Marcola: na campanha — Foto: Reprodução

Roberta é investigada pela PF em casos que envolvem Lulinha, como é conhecido o filho do presidente Luiz Inácio Lula da Silva. O primogênito do petista é alvo de três inquéritos abertos desde a semana passada por suspeita de cometer o crime de tráfico de influência.

O pagamento a Marcola foi revelado pelo Poder360 e confirmado pelo GLOBO. Oficialmente, o auxiliar de Lula deixou o cargo no Palácio do Planalto para dedicar-se à campanha à reeleição do petista.

Procurada, a defesa de Roberta Luchsinger não se manifestou.

Lulinha é suspeito de ter atuado com Roberta junto ao Ministério da Saúde e ao gabinete presidencial com o objetivo de ser beneficiado no ramo da cannabis medicinal.

O filho do presidente da República e Roberta também mantiveram relações com o lobista Antônio Carlos Camilo Antunes, conhecido como Careca do INSS, suspeito de comandar um esquema de fraudes envolvendo descontos indevidos no contracheque de aposentados. 

Os investigadores buscam esclarecer a origem e a finalidade dos recursos transferidos por Roberta. A empresária é apontada pela PF como uma pessoa responsável prospectar contratos governamentais.
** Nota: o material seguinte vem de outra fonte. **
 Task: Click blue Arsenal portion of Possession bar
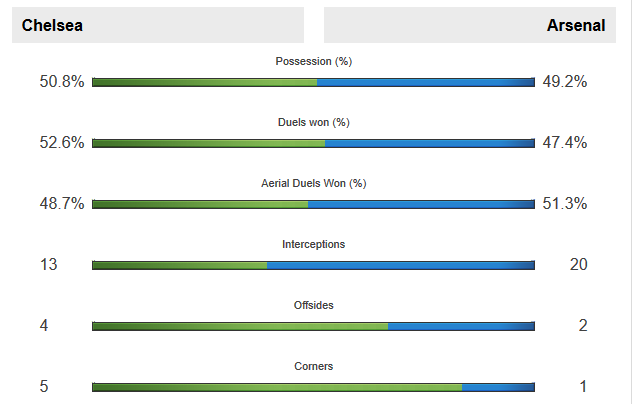(x=426, y=83)
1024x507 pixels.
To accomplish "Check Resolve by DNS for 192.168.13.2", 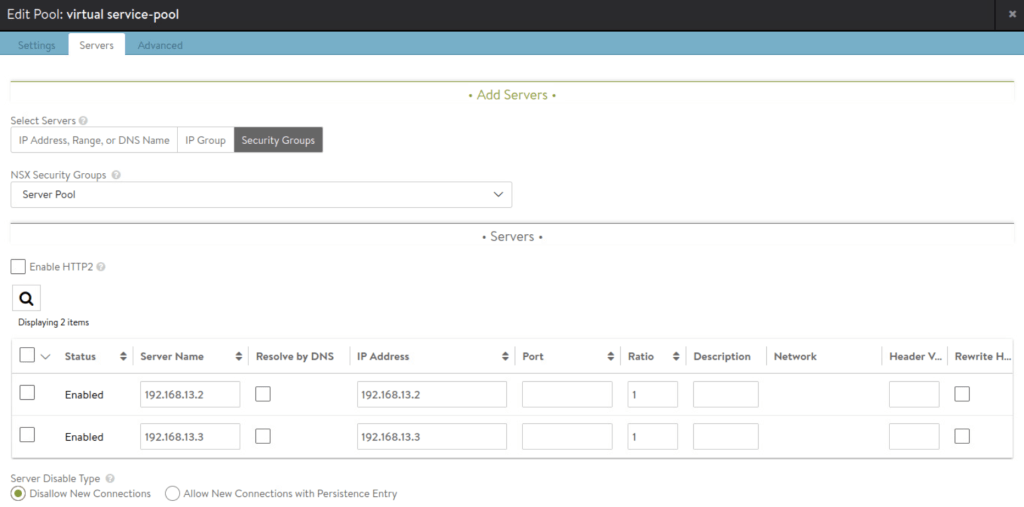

Em depoimento prestado em um dos casos nos quais é investigada, Roberta afirmou que nunca repassou recursos ao filho do presidente e negou qualquer irregularidade em sua atuação profissional.

Em nota publicada pela coluna de Lauro Jardim, do GLOBO, Marcola confirmou ter recebido um empréstimo e alegou que a operação não teve relação com suas funções no governo.

“Recebi com surpresa a matéria que trata um empréstimo pessoal contraído e já quitado como algo ilegal. Nunca tive nenhuma relação que caracterize qualquer ilegalidade no exercício de minha função”, diz a nota. 

Na semana passada, o ministro André Mendonça, do Supremo Tribunal Federal (STF), autorizou a abertura de um novo inquérito contra Lulinha após a PF fazer citações ao gabinete presidencial.

Lulinha nega qualquer irregularidade, enquanto o seu pai, o presidente da República, afirmou que, “se for culpado”, o filho “vai ter que pagar como todo mundo”. 

A suspeita que recai sobre o filho do presidente é ter utilizado ligações com o governo federal para benefício próprio.

A representação encaminhada ao Supremo, que resume o caso ao longo de 34 páginas, também faz referência a contatos de um dos envolvidos com uma pessoa descrita como de “grande influência” no gabinete presidencial.

Lulinha começou a ser investigado a partir do avanço da Operação Sem Desconto, escândalo que gera grande preocupação no governo desde o ano passado.